Another small knot of people was sitting in there now, a nice landscape of Roz’s multiracial appeal: a white man of about thirty and two Hispanic women—one plump and fiftyish, the other not long out of high school—were deep in conversation with a wiry black woman in hornrims. I didn’t recognize the white man but I knew the woman in the hornrims—it was Velma Riter.

 

The four of them fell silent when I came in. Velma, who was seated behind the beaten-up desk in Roz’s swivel chair, looked up at me fiercely. To call her expression hostile was about as descriptive as calling Niagara Falls wet— it didn’t begin to convey the intensity she was putting out.

 

After a puzzled glance from Velma to me, the fiftyish woman asked, “Can we help you, miss?” She wasn’t unfriendly, just brisk—they were conducting business and needed to get back to it.

 

“I’m V. I. Warshawski,” I said. “I was hoping to find Roz.”

 

The plump woman held out a palm toward the high school grad without speaking; the young woman handed over her typed sheet of paper. She scanned it and said, “Right now she’s finishing a community meeting on gangs in Pilsen. After that she’s going to Schaumburg for a fund-raising dinner.
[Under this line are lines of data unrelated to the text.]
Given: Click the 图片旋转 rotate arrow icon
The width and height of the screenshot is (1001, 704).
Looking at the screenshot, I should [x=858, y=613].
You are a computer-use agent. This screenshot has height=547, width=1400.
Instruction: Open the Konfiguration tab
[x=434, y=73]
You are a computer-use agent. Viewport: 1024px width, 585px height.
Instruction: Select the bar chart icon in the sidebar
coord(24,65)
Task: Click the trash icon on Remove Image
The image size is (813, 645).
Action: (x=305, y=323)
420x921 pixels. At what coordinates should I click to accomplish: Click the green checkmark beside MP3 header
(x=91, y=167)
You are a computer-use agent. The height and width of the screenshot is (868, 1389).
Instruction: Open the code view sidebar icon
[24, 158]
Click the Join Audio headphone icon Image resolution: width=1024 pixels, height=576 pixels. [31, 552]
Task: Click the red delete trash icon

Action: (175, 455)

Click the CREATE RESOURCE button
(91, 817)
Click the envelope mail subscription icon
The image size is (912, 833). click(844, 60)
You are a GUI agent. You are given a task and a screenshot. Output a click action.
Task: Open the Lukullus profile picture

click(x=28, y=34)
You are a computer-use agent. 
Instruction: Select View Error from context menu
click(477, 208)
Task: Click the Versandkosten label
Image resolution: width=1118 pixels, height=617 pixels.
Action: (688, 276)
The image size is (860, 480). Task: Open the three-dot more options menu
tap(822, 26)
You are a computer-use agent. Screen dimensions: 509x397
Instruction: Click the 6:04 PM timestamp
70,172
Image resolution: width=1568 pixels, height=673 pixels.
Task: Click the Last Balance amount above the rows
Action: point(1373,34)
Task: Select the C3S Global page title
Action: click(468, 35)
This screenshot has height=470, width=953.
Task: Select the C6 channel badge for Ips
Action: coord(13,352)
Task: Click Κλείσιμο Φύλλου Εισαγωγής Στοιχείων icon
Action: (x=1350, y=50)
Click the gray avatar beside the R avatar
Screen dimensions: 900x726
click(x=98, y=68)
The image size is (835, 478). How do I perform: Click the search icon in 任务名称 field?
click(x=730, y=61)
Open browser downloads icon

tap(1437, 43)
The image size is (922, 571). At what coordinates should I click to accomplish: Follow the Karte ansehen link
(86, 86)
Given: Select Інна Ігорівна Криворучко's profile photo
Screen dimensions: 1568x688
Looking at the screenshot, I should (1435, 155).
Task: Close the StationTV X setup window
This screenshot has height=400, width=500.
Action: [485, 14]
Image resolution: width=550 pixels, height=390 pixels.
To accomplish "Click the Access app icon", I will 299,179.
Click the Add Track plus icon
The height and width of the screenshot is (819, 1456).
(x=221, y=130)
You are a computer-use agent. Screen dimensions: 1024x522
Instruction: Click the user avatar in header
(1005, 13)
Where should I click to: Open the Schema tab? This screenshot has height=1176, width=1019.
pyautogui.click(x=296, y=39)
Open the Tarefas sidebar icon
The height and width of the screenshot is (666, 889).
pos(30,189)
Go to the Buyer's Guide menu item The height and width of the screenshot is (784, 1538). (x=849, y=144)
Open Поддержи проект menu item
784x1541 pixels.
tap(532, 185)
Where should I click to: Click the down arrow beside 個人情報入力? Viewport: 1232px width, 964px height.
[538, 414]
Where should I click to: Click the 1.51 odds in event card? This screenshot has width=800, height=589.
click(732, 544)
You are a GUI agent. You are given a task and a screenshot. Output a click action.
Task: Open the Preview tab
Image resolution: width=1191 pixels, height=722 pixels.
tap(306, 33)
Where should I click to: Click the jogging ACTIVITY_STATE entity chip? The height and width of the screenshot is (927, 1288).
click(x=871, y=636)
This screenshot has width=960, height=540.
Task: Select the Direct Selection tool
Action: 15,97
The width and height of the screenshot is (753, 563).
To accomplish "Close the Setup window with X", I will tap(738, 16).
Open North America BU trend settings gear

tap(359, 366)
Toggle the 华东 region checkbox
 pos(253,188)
If you tell me what you need I can help you—I’m her chief assistant.”

 

“You’re not content with trying to stab Roz in the back—you’re coming in here to put poison in her coffee, is that it, Vic?” Velma spoke up venomously.

 

The young woman looked flustered at Velma’s open anger. She stood up hurriedly and picked up a stack of papers. Murmuring something about getting them typed before she went home, she excused herself.

 

“Are these people so close to you that you want me to talk in front of them?” I asked Velma.

 

“They know you’ve been trying to smear Roz.”

 

I leaned against the door, my shoulders too tired to keep me upright without a prop. “Have you seen some kind of smear story in the papers or on TV that you can trace to me?”

 

“People are talking.” Velma held herself rigidly. “Everyone on the street knows you want to stab her in the back.”

 

“That wouldn’t be because you told them that, would it, Velma?” I couldn’t bear to look at her angry face; I turned my gaze to a peeling poster on the wall showcasing a quote from Simón Bolívar that proclaimed liberty for all peoples.

 

“Why don’t you tell us why you’ve come, Ms, Warshawski? We’re all close to Roz, we don’t have any secrets from each other,” Roz’s chief assistant said.

 

I moved uninvited onto the metal folding chair the young woman had vacated. “Maybe first you can tell me your names.”

 

“I’m Camellia Maldonado and this is Loren Richter. He’s managing the finances for Roz’s campaign.”